At Ascension Episcopal Church, 50 children help princess find her name

A cast of 50 children. That’s the key feature about the Ascension Episcopal Church Drama Camp production of “The Princess with No Name,” performed Friday evening at the Westminster church.

“It’s about a princess who lost her memory. She did not know her name and she went through her forest meeting all these different fairy-tale characters to find out who she was,” said church member Betsy Reinders. “Some were helpful, and some some were not.”


Tyler Katz, 10, of Westminster, for instance, was playing one of the less helpful characters.

“I am a forest witch, but they turned it into a warlock, I think,” he said. “I just pull out Rapunzel’s hair.”

“Roberta Gore, she is the drama teacher at Francis Scott Key High School, and she found this online,” Reinders said. “It was a really good one we could stretch out for the number of children that we have. She has worked her magic to make sure everyone has a part.”

The large cast has actually had some advantages, according to Assistant Director Jason Campanella.

“It gives us a lot more freedom with what we can pull off,” he said. “For instance, the princess has 150 lines, but we’ve split that into several different parts so that everyone gets a time to shine.”

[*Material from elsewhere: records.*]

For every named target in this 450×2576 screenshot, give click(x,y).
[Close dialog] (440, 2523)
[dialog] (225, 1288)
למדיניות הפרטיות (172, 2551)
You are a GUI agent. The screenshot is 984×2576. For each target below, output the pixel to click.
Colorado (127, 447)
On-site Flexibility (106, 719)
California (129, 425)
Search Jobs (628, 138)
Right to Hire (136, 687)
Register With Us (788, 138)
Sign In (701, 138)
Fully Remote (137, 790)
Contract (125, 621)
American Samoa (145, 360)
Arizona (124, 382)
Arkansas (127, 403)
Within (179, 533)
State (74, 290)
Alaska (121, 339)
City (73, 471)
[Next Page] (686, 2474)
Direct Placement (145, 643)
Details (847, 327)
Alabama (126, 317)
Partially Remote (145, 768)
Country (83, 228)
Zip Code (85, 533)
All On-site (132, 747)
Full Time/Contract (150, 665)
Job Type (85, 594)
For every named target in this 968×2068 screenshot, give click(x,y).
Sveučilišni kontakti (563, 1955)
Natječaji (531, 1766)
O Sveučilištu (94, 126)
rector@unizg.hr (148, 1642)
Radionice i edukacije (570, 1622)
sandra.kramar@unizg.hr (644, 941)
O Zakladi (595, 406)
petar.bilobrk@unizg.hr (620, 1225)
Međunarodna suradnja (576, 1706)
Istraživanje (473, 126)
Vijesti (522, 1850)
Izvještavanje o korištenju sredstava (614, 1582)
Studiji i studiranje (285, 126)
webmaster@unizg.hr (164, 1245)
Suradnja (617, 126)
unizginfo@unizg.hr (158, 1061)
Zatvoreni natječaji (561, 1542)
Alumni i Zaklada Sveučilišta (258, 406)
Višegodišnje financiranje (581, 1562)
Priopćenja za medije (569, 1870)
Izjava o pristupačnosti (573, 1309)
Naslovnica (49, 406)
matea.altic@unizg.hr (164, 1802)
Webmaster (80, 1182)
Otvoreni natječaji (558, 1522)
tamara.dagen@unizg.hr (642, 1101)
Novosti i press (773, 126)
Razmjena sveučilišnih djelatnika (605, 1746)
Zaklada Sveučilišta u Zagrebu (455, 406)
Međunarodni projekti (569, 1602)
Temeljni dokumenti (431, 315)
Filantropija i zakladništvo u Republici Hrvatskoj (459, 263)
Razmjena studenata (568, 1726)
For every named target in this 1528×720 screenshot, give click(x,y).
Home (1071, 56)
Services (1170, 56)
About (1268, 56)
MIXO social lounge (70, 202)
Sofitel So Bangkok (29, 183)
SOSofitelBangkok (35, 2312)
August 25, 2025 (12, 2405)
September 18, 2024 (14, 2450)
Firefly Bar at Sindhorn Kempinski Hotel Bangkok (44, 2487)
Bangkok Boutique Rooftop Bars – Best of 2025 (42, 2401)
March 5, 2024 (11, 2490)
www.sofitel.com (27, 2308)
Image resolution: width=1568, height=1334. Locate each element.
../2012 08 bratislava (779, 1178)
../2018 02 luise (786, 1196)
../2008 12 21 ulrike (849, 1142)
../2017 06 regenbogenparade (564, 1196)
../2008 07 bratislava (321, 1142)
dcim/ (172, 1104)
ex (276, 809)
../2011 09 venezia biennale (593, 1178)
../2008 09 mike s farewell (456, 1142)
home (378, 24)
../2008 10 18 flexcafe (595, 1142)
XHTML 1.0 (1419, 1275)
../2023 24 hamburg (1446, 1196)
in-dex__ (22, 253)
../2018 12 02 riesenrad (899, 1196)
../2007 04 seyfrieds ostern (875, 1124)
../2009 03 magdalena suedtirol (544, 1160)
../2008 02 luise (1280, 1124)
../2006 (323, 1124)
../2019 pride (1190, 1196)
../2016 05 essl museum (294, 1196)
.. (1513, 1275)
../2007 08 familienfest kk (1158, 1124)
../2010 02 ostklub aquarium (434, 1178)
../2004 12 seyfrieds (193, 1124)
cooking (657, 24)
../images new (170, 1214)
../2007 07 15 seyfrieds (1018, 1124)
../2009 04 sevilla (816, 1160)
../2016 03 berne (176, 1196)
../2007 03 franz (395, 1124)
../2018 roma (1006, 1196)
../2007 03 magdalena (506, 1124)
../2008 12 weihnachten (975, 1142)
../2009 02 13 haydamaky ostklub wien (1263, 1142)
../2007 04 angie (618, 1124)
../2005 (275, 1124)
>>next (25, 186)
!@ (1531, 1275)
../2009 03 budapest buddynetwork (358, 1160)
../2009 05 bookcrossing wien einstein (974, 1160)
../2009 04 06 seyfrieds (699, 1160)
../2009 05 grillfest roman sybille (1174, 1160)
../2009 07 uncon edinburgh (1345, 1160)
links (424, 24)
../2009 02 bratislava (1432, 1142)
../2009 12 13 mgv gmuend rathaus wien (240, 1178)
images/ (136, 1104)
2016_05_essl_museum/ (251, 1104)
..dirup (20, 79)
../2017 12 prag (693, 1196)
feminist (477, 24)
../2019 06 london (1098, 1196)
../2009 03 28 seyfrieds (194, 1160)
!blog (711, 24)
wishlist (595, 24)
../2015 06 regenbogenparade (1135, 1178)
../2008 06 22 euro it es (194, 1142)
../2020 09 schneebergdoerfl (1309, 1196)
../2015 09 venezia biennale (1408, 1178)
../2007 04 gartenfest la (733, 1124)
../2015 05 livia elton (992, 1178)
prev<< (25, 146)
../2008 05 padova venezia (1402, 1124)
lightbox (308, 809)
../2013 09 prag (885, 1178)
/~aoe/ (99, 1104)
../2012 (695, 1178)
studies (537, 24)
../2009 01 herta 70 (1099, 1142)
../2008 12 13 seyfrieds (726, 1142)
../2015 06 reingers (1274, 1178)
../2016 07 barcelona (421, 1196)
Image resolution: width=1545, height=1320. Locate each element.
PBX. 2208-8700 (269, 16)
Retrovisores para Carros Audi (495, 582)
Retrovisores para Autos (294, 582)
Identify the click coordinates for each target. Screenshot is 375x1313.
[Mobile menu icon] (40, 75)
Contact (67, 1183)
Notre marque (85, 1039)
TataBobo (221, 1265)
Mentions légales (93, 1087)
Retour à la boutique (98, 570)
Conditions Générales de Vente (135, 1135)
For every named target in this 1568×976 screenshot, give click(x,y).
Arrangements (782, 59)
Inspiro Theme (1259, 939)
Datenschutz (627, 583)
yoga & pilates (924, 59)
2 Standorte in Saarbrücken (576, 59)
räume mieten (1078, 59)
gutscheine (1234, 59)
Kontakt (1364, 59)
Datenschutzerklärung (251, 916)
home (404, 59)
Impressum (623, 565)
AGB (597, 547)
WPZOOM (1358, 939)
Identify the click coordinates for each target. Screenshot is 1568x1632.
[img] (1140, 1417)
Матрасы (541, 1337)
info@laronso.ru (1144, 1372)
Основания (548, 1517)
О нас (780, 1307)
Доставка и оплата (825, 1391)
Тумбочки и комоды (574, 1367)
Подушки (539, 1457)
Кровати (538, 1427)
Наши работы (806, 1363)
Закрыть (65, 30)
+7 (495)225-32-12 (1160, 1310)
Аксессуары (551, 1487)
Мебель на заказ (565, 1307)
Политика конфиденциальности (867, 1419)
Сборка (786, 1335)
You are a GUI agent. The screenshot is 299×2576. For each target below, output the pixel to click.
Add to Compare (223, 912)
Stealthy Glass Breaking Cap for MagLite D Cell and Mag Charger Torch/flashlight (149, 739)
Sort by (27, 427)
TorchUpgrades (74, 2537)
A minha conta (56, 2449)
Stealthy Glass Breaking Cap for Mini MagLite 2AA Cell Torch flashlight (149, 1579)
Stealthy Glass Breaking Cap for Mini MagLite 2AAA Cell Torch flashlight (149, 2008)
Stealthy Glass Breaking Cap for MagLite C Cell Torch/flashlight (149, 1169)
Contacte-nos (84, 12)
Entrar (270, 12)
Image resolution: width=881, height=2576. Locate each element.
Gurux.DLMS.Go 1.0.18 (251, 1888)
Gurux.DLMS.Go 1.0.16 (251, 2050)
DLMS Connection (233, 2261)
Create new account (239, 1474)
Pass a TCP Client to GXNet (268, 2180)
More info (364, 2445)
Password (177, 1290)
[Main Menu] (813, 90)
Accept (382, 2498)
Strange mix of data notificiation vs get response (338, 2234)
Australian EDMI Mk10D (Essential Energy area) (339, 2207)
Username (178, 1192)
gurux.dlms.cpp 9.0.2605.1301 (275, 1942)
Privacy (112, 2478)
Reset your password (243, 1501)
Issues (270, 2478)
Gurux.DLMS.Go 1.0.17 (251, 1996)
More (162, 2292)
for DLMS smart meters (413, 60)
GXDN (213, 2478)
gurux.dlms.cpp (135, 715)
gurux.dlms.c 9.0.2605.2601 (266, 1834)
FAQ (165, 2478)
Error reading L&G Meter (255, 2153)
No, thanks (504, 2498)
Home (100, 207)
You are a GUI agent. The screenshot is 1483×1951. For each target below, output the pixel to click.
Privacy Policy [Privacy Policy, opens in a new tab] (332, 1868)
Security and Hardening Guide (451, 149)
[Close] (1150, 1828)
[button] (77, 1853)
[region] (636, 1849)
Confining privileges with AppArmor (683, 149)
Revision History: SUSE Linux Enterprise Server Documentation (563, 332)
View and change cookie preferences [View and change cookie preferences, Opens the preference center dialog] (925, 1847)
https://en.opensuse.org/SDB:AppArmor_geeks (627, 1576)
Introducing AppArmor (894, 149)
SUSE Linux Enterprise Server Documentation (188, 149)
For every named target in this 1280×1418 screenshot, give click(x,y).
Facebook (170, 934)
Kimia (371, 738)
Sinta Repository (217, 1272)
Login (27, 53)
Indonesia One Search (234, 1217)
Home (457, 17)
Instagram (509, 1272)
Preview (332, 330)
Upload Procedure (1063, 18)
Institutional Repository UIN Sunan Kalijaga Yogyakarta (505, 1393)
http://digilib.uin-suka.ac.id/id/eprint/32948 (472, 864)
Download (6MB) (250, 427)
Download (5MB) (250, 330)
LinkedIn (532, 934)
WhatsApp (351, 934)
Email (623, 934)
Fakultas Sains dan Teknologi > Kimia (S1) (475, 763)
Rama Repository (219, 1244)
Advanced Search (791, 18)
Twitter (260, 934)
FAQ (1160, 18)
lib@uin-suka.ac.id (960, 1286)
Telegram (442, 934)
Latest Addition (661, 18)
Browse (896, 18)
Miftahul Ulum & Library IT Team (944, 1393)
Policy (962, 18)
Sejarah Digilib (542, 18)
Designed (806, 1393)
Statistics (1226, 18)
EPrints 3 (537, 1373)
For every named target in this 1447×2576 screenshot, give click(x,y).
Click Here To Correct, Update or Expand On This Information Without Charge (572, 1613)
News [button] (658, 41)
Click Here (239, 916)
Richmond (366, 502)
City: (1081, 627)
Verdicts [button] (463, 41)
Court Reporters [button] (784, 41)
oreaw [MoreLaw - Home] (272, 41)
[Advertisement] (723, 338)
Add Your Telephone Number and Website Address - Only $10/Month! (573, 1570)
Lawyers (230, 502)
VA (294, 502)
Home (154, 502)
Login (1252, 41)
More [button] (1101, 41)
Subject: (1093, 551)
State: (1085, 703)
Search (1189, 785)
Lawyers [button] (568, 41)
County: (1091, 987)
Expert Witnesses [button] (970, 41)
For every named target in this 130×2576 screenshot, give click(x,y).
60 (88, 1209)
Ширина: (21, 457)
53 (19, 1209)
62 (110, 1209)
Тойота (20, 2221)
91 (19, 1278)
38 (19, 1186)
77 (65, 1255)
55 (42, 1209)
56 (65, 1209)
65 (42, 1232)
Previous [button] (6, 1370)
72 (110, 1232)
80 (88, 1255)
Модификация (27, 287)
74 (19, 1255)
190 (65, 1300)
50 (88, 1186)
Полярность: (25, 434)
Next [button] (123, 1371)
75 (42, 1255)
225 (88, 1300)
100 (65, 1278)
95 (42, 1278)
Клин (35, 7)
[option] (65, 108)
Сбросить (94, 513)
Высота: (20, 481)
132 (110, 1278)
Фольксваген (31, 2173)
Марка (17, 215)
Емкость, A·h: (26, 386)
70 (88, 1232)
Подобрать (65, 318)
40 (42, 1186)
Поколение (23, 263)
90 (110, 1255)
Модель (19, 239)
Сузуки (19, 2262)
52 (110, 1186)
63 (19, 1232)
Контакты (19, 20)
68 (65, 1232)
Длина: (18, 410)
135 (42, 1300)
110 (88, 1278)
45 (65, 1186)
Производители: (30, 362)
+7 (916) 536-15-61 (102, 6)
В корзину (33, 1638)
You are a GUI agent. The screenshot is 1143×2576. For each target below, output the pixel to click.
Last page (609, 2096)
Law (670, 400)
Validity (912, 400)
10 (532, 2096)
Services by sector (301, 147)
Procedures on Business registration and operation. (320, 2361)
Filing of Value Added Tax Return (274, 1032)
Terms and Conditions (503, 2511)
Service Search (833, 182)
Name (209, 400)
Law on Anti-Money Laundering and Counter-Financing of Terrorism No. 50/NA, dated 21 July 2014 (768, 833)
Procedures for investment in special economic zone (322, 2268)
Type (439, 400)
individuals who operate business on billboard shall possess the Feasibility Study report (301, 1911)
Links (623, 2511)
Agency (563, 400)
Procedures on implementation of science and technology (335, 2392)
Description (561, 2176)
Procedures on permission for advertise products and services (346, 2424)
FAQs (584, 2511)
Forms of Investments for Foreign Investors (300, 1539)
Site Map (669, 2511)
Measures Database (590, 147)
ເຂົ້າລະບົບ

It also meant less lines to memorize with only a week to produce a play.

“I really like my lines,” said 11-year-old Megan Black, of Westminster, who was playing Princess #2, though she said her favorite line is uttered by another character. “My favorite line in the whole play is when Cinderella says, ‘The space time continuum.’ ”

“It’s a very funny play with lots of little bits of humor in there to modernize it,” Reinders added.

For many of the children acting in the play, it was their second time through the drama camp.

“I am a bear and a fairy. Last year I was a starling,” 7-year-old Katelyn Allender, of Upperco, said during rehearsals Friday afternoon. “As a fairy I will just be dancing and as a bear I will be talking to the dwarves.”

Katelyn’s favorite part of the play?

“When the fairies get to move the other people, that’s just really funny,” she said. “You can bend them over and make them on one foot and stuff, and they have to stay like that until we leave.”

The drama camp is part of the church’s annual summer activities, which consist of multiple two- to three-hour day camp activities, from cake decorating to bird watching, and two weeklong camps, Bible camp and drama camp, according to Reinders.

The free camps tend to fill up quickly, according to interim children’s and youth minister Abigail Wright.


“We had 119 kids that signed up this summer, in total — 72 families,” Wright said. “We offered 37 different events throughout the summer, and two of those are our big weeklong events.”

For families interested in having their children attend drama camp or any other part of the church’s summer activities, Wright suggests checking the church website,, in late spring is a good idea.

“I would say the end of May is when it will get posted,” she said.

There are likely to be some repeat customers there, including 11-year-old Caleb Beam, of Manchester, who plans to come back next year for a third turn on the drama camp stage. This year he played a guard, felt no stage fright, and really looked forward to capping the night off at the end of the play.

“I’m excited about the bow part,” he said.